Passage provided -
Segment Open

Purpose: Most MR-guided catheter-based procedures, and imaging of patients with implanted medical devices, are currently contraindicated due to a significant risk of heating associated with induced RF currents. The induced RF current produces a corresponding artifact which can be used to remotely characterize current and safely predict RF heating. Application of this remote technique in vivo to safely quantify RF heating risk may allow for execution of many scans currently contraindicated. Sources of phase other than induced RF current may present difficulty in practical in vivo.
Methods: A custom ultra-short echo time (UTE) sequence was developed to minimize unwanted phase contributions. A phantom experiment was performed to compare current characterization using a stock gradient-echo (GRE) sequence and the custom UTE sequence following calibration of the temperature measurement apparatus using a previously published heating prediction technique. Animal experiments were used to investigate the feasibility of using the UTE sequence to quantify RF heating.
Results: Current characterization and heating prediction with a stock GRE sequence was equivalent to that with the custom UTE sequence. Heating measurements and image-based predictions in animal experiments agreed within error in all experiments.
Conclusion: Through comparison of measured heating and image-based prediction, feasibility of using a custom UTE sequence to quantify RF heating risk in vivo was demonstrated.
Keywords: RF heating; RF safety; UTE; cardiac MRI.
© 2018 International Society for Magnetic Resonance in Medicine.

Segment Closed

Material provided -
Segment Open

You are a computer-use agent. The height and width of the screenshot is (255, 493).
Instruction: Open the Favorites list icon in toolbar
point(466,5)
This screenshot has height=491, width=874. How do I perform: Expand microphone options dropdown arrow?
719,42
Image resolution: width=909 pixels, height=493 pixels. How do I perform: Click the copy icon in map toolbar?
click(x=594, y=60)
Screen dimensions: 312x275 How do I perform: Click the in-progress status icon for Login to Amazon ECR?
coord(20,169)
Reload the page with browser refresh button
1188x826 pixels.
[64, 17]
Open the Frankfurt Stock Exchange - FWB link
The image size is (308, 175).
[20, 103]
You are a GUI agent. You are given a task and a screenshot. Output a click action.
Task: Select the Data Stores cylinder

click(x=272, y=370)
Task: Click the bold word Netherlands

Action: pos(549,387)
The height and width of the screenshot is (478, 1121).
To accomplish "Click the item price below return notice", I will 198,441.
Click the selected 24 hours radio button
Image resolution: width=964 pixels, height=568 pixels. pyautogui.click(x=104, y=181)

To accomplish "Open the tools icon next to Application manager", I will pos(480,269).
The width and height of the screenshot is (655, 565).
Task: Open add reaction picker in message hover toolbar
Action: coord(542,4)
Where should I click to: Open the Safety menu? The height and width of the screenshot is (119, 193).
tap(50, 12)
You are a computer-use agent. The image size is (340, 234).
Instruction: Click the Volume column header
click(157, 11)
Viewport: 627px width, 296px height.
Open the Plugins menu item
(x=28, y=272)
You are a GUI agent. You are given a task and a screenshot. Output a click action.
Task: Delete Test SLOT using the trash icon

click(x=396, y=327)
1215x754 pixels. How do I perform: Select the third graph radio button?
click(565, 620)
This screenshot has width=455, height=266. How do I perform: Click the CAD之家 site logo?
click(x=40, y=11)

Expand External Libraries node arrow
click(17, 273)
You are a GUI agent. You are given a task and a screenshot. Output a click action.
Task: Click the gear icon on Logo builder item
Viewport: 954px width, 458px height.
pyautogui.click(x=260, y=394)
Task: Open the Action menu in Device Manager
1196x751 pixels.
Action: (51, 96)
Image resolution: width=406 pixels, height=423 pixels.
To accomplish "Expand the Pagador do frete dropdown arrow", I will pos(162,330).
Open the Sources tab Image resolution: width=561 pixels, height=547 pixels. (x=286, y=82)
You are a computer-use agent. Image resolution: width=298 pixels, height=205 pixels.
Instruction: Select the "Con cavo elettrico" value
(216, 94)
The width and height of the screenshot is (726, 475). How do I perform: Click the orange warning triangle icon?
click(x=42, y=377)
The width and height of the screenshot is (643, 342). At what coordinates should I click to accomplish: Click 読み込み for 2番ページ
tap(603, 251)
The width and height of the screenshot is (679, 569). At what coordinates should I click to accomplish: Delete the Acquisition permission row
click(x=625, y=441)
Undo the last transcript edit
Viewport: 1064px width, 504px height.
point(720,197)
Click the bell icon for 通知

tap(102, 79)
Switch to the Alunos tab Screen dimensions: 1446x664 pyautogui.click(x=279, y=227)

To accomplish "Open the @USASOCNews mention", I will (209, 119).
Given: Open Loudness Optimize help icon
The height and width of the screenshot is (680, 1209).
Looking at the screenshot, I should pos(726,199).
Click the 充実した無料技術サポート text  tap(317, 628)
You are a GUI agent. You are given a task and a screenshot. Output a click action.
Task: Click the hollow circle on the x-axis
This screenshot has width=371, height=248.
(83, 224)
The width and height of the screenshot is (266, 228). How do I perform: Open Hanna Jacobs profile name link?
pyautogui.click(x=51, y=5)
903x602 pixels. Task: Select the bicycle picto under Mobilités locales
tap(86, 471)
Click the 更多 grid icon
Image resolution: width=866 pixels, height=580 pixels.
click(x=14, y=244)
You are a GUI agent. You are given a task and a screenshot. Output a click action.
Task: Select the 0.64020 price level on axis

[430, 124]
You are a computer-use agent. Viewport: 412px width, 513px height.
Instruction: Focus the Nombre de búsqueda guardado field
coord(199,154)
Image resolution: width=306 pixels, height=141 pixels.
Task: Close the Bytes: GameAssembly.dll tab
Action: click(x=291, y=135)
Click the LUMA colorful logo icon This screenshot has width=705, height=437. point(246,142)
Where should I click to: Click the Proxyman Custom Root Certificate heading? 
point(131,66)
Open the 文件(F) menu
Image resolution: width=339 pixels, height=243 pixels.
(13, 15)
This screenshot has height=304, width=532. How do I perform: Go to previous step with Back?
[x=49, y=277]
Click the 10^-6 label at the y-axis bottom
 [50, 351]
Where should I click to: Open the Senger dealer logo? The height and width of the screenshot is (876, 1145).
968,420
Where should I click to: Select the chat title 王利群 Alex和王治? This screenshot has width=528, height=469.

Segment Closed

What to work on -
(1) Retype the part of the abstract on RF heating starting with "Results: Current characterization" and going on through "UTE; cardiac MRI.".
(2) In the abstract on RF heating, what kind of sequence was developed to minimize unwanted phase contributions?

Solutions by task -
(1)
Results: Current characterization and heating prediction with a stock GRE sequence was equivalent to that with the custom UTE sequence. Heating measurements and image-based predictions in animal experiments agreed within error in all experiments.
Conclusion: Through comparison of measured heating and image-based prediction, feasibility of using a custom UTE sequence to quantify RF heating risk in vivo was demonstrated.
Keywords: RF heating; RF safety; UTE; cardiac MRI.

(2) A custom ultra-short echo time (UTE) sequence.